I have about 24 strawberry plants, not all the same variety. In the autumn I tidied them up by cutting off all bedraggled leaves, doing exactly what Monty Don told me to do in the September or October Gardeners' World.  Due to the very mild weather they went on growing as though it was Spring even produced flowers.  Now they are a horrible sight, loads of yellow leaves all looking very unhappy.  It is only their second year so I am not about to replant.  Any advice as what I should be doing and when to do it?

Posts

  • ObelixxObelixx Vendée, Western FrancePosts: 19,551

    Leave them alone till they start to grow again.  They'll recover when the real spring arrives with warmer weather and more light.   Then you can tidy up the dead foliage and, if you like, put a mulch of straw or some such to keep the new fruits off the soil.   You can also peg new ruuners into small pots of compost to make new plants as strawberry plants need renewing every 3 years to maintain vigour and crops.

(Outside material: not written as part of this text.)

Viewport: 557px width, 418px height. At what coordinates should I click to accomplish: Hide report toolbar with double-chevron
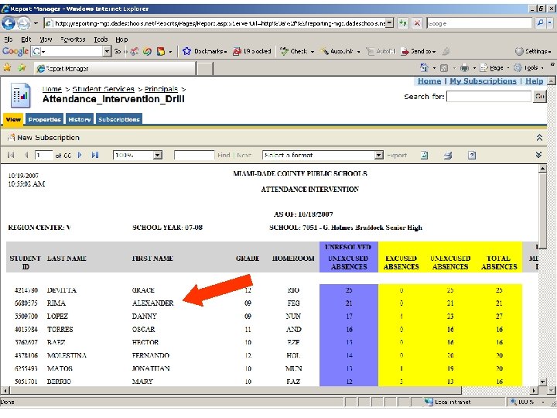click(x=539, y=155)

    "We don't stop playing because we grow old; we grow old because we stop playing." - George Bernard Shaw
  • JulieSHJulieSH Posts: 10

    Thanks, and I have to say kneeling in the saturated  bed right now does not appeal to me one bit, so I will wait for the real Spring.  Of course that is probably going to be when we get out 'real' winter with snow!

  • Dave MorganDave Morgan Posts: 3,123

    I'd cut off the dead foliage, we are due a cold snap at the beginnig of Feb, so a trim now would suffice. Don't be tempted to mulch them as this would rot the crowns.

  • ObelixxObelixx Vendée, Western FrancePosts: 19,551

    I always leave my dead foliage on as protection for the crowns and then clear it away after the worst of the frosts is over.   

    "We don't stop playing because we grow old; we grow old because we stop playing." - George Bernard Shaw
  • JulieSHJulieSH Posts: 10

    Good no work to do now; thank you wise advise.

  • Forester2Forester2 Posts: 1,477

    Nothing to do with strawberries  but, - beautiful cat Julie - is it yours?

  • Zoomer44Zoomer44 Posts: 3,160

    Don't do anything now, strawberries are really hardy, it won't do any harm leaving on the yellowing foilage and dead leaves.

  • Hostafan1Hostafan1 Posts: 23,797

    I too would be in the " leave well alone " camp. Those old leaves are adding a tiny bit of frost protection to the crown, which , if exposed , can be damaged by later frosts. As others have said, when the worst frosts have passed, and they're growing away well, by all means cut back the yellow leaves. My trouble is that deer and rabbits have discovered mine. Nature eh? pah. tee hee.

    Devon.
  • JulieSHJulieSH Posts: 10

    Forester2 Yes that was my cat; he lived to 17 then sadly died.  His name was Napoleon.      Thank you all for the helpful feed back.